EUR/JPY Daily Timeframe: Based on the EUR/JPY chart on the daily timeframe, the pair has been in a fairly solid uptrend since early September. The price structure has formed a consistent series of higher highs and higher lows, reflecting buyer dominance in the medium to long term. This increase pushed the price from the 172.00 area to a peak around 186.80, which became the latest strong resistance. However, after touching the 186.80 area, significant selling pressure emerged, triggering a sharp correction. A large bearish candlestick appeared in early February, indicating widespread profit-taking or distribution. This decline pushed the price back to the 182.00 area, even breaking through minor support around 183.60–184.00, which previously served as a consolidation zone. Technically, the price is currently in the 181.70–182.00 range. The 182.00 area is a key level because it has served as both horizontal support and a price reaction area in recent sessions. If the price is able to hold above this level and form a valid bounce pattern, the potential for a rebound towards the resistance level of 183.60 to 184.00 is open again. A breakout above 184.00 would signal the correction is complete, and the uptrend could potentially continue, retesting 185.50 to 186.80.

EUR/JPY

Regarding moving averages, the medium-term moving average (MA) (blue line) is still moving upward with a positive slope, indicating that the main trend has not yet fully turned bearish.

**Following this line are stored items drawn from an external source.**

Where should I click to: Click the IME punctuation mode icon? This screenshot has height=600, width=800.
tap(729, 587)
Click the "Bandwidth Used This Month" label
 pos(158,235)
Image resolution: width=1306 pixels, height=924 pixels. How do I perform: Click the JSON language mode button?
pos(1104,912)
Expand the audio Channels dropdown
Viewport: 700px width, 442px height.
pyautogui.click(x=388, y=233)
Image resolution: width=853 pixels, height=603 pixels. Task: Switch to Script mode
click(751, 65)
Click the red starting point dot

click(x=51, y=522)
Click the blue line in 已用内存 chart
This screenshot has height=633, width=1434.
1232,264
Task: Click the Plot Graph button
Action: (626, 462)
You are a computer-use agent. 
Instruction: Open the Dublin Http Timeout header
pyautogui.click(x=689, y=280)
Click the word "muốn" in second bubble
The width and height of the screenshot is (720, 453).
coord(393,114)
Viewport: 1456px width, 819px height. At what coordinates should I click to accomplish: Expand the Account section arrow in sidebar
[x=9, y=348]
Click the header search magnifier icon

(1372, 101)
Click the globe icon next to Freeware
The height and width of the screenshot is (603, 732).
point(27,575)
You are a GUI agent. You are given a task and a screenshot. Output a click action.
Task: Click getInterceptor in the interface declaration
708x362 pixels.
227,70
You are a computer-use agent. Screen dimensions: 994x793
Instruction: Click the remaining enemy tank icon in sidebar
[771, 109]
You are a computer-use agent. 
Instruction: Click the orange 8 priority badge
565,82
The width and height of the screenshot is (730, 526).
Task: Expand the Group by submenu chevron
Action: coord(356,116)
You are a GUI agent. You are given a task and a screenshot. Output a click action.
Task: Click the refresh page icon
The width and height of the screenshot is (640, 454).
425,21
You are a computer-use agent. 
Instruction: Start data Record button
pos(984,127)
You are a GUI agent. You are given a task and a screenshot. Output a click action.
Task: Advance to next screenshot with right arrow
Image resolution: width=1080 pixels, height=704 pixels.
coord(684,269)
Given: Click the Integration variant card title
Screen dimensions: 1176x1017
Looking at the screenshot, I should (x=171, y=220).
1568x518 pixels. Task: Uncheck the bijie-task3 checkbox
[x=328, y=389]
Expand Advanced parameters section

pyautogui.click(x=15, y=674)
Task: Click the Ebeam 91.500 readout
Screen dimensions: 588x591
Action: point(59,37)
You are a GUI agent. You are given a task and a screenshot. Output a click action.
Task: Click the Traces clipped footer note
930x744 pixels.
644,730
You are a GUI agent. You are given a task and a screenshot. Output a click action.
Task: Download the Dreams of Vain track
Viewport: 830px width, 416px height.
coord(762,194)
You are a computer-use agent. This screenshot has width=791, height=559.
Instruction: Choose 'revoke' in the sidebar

The price is currently slightly above this MA, which has the potential to act as dynamic support. Meanwhile, the long-term moving average (MA) (red line) is well below the price, indicating that, from a long-term perspective, the bullish structure remains dominant. However, it is important to note that the correction was quite sharp and broke through previous minor support. If the price fails to hold above 181.40 and closes below that level consistently, the potential for further decline towards the next support level at 178.95 becomes a realistic scenario. The 178.95 area serves as important horizontal support and is adjacent to the 100-day moving average (MA), making it a potential strong demand zone. The current price structure indicates a corrective phase within an uptrend. No significant lower lows have formed on the daily timeframe, so this correction can still be categorized as a healthy retracement. However, if the price begins to form lower highs below 184.00 and is followed by a further decline, the likelihood of a bearish structure shift increases. Overall, EUR/JPY remains in a medium-term bullish trend, but is undergoing a technical correction after a long rally. The 182.00 level is the short-term directional indicator, while 184.00 and 186.80 are key resistance levels that must be broken to resume the uptrend. Traders should closely monitor price reactions at key support areas and pay attention to price action confirmation before making any decisions, given the pair's high volatility in recent weeks.